DGGN: « Le désir d’une autre formule de logement n’est pas le fait des jeunes, mais de ceux qui, à force de mutations, sont revenus dans leur région d’origine et souhaitent habiter dans leur logement avec leur famille plutôt qu’à la gendarmerie. Mais quelle limite de distance fixer à la possibilité d’habiter son propre logement ? Quelle application faire du droit du travail ? Si le gendarme est en mesure d’intervenir immédiatement, c’est parce qu’il habite sur place et parce qu’il est militaire. Modifier l’un des deux critères reviendrait à transformer la gendarmerie en police nationale. Quand on est gendarme, on est militaire et on habite sur place. En corollaire, on doit disposer de logements corrects. J’ai fait déménager une brigade complète le mois dernier après avoir vu des photos de logements dans un état inadmissible. Nous regarderons de près la situation sur le territoire national. Les taudis ne doivent plus être acceptés. »

Notre analyse: les gendarmes sont l’exceptions des militaires habitant sur place. Dans les autres armées, seuls quelques volontaires du rang habitent en caserne. Le DGGN a par ailleurs décrété que les jeunes gendarmes n’ont le désir d’aucune autre formule de logement. Ceux-ci ont-ils été sondés? Est-ce qu’un rapport sur la vie en caserne a récemment été réalisé par la DG? Il apprendrait qu’il n’y a pas que les gendarmes qui sont retournés dans leurs régions d’origines qui ont souhait d’habiter dans un logement qui serait le leur, et la première raison et la qualité des logements. Pour aller plus loin: https://eunomie.org/les-chiffres-terribles-du-lcnas-en-gendarmerie/

Question de Mme Carole Bureau-Bonnard: « Votre stock de masques est-il suffisant pour réaliser les escortes vers les tribunaux, non seulement pour les mis en cause mais aussi pour les gendarmes eux-mêmes, qui ont un devoir d’exemplarité à l’égard du public ? »

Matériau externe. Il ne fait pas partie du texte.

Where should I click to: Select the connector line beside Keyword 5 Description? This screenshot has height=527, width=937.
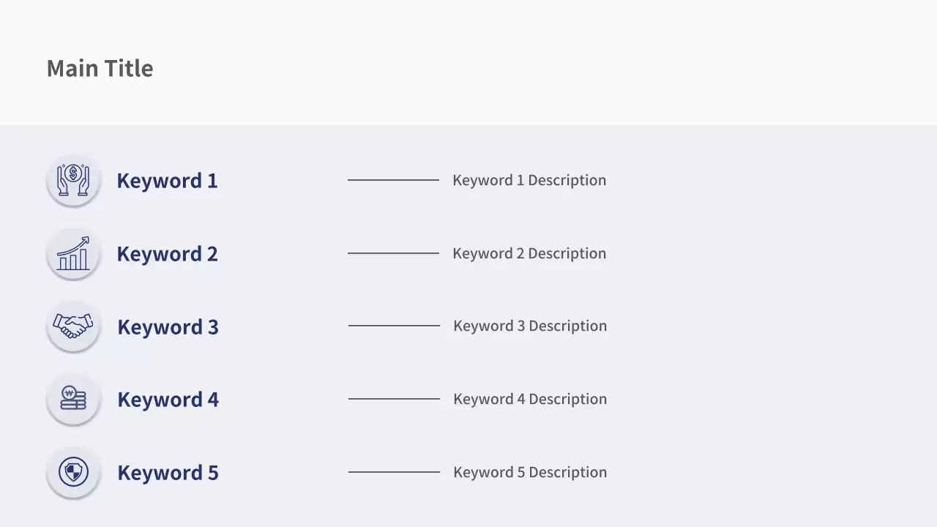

DGGN: « Pour le port du masque et des visières, nous appliquons la directive gouvernementale. Vous avez raison d’évoquer le devoir d’exemplarité. Nous avons fait une réunion de calage des normes et des doctrines afin que les gens de terrain sachent quand porter le masque. Dès lors qu’on n’est pas capable d’être à plus d’un mètre, notamment dans un véhicule, il faut en mettre un. »

Notre analyse: Le DGGN, outre le fait de prendre ses personnels pour de la « troupaille », doit bien faire rire les Députés, devant lesquels il déclarait le 22 avril 2020: « En revanche, ce que je leur ai dit dès le début, c’est qu’un masque porté de manière préventive ne sert à rien. Voir deux gendarmes dans une voiture avec un masque, je trouve ça ridicule ». Preuve est faite que le DGGN n’a pas une vision éclairée.

Autres déclarations du DGGN intéressantes:

Je souhaite que de moins en moins de gens viennent dans les brigades et que nous allions au contact des gens. Grâce à l’évolution des moyens techniques, les brigades ne devraient plus faire d’accueil dans une grande partie du territoire. Nous allons expérimenter des dispositifs permettant aux gendarmes d’aller vers la population plutôt que d’obliger celle-ci à venir à la brigade.

Nous réajustons çà et là les effectifs. Le maillage a été beaucoup réduit, ces dix dernières années, et nous allons cesser de le faire. Le mode de fonctionnement de la brigade va évoluer dans les territoires les moins sous tension, mais dans d’autres, comme le Var, il n’est plus possible d’organiser de rendez-vous avec la population, sinon l’hiver. Je reviendrai vers vous pour évoquer les mesures afin d’améliorer notre fonctionnement.

Afin de renforcer le maillage territorial, je voudrais revoir certaines méthodes. Des réservistes pourraient garder leur arme à la maison, ce qui permettrait, en cas de nécessité, de réagir dans les dix minutes, ce qui laisserait le temps d’envoyer la brigade. Les Suisses laissent bien leurs armes aux réservistes. La proximité, c’est aussi une présence « bleue » plus rapide.